In less than 30 minutes on a very busy weekend  I have put together 2 gallons of soup and enough tomato sauce for 2 lasagnas that I will finish making on Sunday.

Next on the cooking list is dealing with the 8 dozen eggs our hens have gifted us,  

8 months ago

Faye Streiff wrote:

Kate Muller wrote:

 I am giving up on growing potatoes due to the large amounts of work keeping bugs and disease off the plants. (I also can get low cost potatoes in large quantities from my relatives in Maine.)   I will continue to grow parsnips, rutabagas, sweet potatoes, diakon radish, and celery root.  One or more of them veggies can be swapped out for potatoes in most of my recipes.

Faye Streiff wrote:

  Potatoes don’t like lime, but they do like gypsum as a source of calcium, as it has sulphur also in it.   The sulphur in the gypsum doesn’t cause scab the way plain lime does, but also repels the voles which eat root crops.  We use gypsum with a little soft rock phosphate and a small amount of wood ash, for potassium.  One of your problems may be the wet soil.  We have the same problem here some years, but sometimes it is too dry.  Lately we never know what is going on with the weather.  Makes it very hard to grow anything.  This year I had some nice potatoes, but made deep furrows between them to drain the excess water from heavy rains.  Just didn’t have very many of them, as I didn’t plant much.   When plants get the minerals they need they don’t usually have much if any bug damage.   Potatoes are moderately heavy feeders and need plenty of well finished compost mixed into the soil.  

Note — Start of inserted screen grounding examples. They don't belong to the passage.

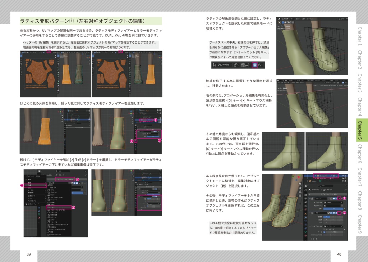Click the zoom magnifier icon in the viewport overlay
Viewport: 368px width, 262px height.
click(x=300, y=184)

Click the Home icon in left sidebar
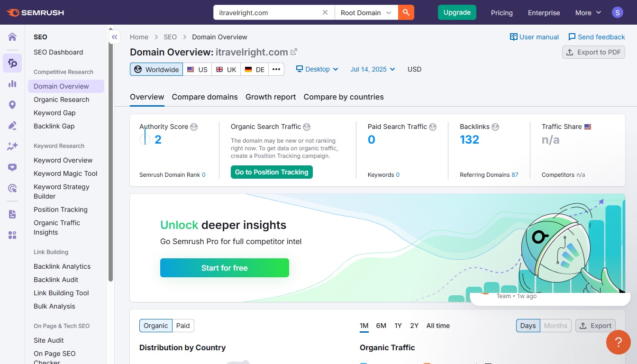coord(12,37)
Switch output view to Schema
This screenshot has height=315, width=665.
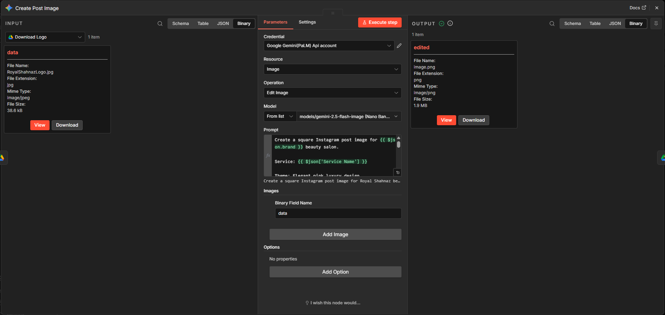point(572,24)
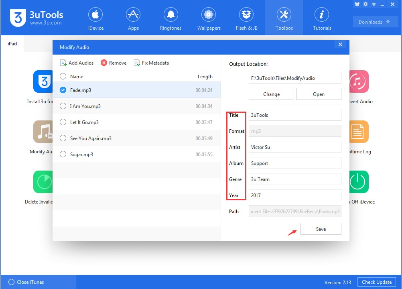
Task: Select the I Am You.mp3 radio button
Action: click(x=63, y=106)
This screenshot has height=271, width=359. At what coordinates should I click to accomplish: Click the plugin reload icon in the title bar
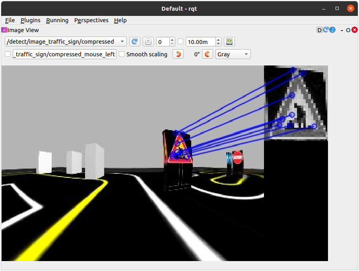[x=326, y=30]
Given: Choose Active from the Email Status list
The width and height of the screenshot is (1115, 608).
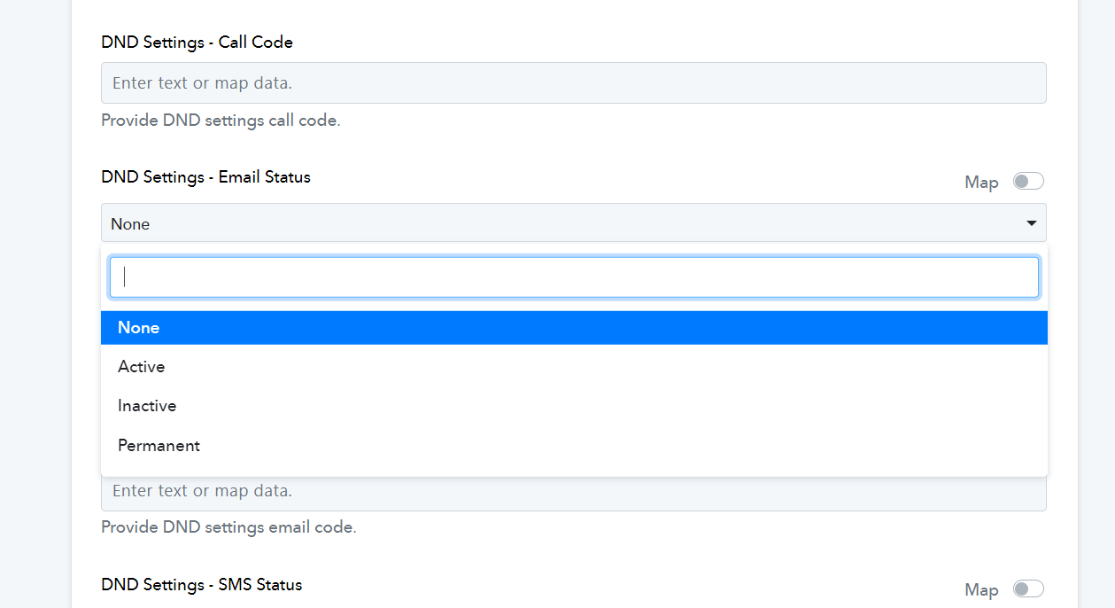Looking at the screenshot, I should click(x=573, y=367).
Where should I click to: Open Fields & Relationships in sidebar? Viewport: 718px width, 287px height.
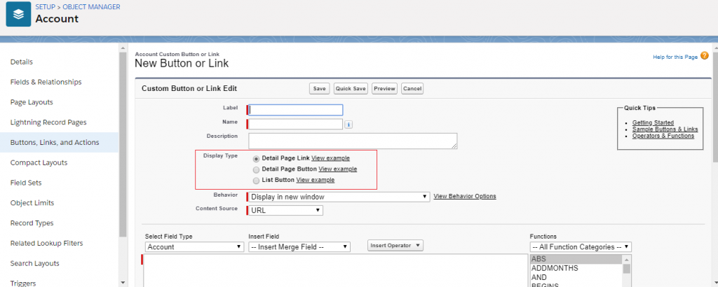point(46,82)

Sounds like you are doing a great job considering all the climate challenges.  

I have been working on my soil for years and too much drainage is more of a problem since we are on glacial sand.  We use lots of compost and mulch our beds once the plants are established to reduce watering needs.   I hadn't thought to add gypsum to the soil since it is on the acidic side.  Other than the gypsum we amend our soil the same way you do.  We also add magnesium in the form of lobster and crab shell since our soil is very  low in it and it makes a difference when growing nightshades.  The oldest beds have the healthiest soil and every year they get better.  If I could keep the wind from damaging netting and row covers I would just grow them under low tunnels.  The wind gets bad enough to make low tunnels impractical for netting or row covers.